Ji‑hoon shifted his bag higher on his shoulder and stepped past her. His sleeve brushed against hers—a ghost of contact—and then he was walking away, his figure swallowed by the city's dim rhythm. Each step faded until only the hum of traffic remained.
---
Her phone buzzed again—she didn't read it. Her fingers curled tight enough to leave small crescents in her palm. The city lights shimmered against the damp asphalt, colors bleeding like watercolor. Her throat tightened, the air sharp with cold and faintly metallic. Heat prickled behind her eyes. She pressed her teeth to the inside of her cheek. But years of expectation pinned them down. She straightened her posture, smoothed the lines of her coat, and drew a steady breath, the mask returning to its seat.
"Ms. Han."
The voice came gently, but it sliced through the moment. She blinked, swallowing hard before turning. The staff stood under the light, bowing politely. Behind them, the glass doors of the hall reflected her poised silhouette back at her, flawless, unshaken.
"The evaluation meeting will begin soon. Could you return to the hall?"
"Yes," she said, her tone even again, as if nothing had cracked beneath it. "One more minute."

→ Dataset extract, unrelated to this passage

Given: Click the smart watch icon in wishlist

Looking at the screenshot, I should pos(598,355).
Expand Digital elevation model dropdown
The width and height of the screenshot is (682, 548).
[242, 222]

When she looked back, Ji‑hoon was gone, his absence dissolving into the soft rumble of the city. The scent of roasted chestnuts drifted past as her phone lit once more—not from Su‑jin this time, but from the K‑ARTS official blog:
> A Chord Left Silent — Artistic choice or disaster on stage?
> By Nam Da‑on.
The night exhaled quietly. Beneath the stillness, something in her—delicate, trembling—knew the silence was only beginning to play.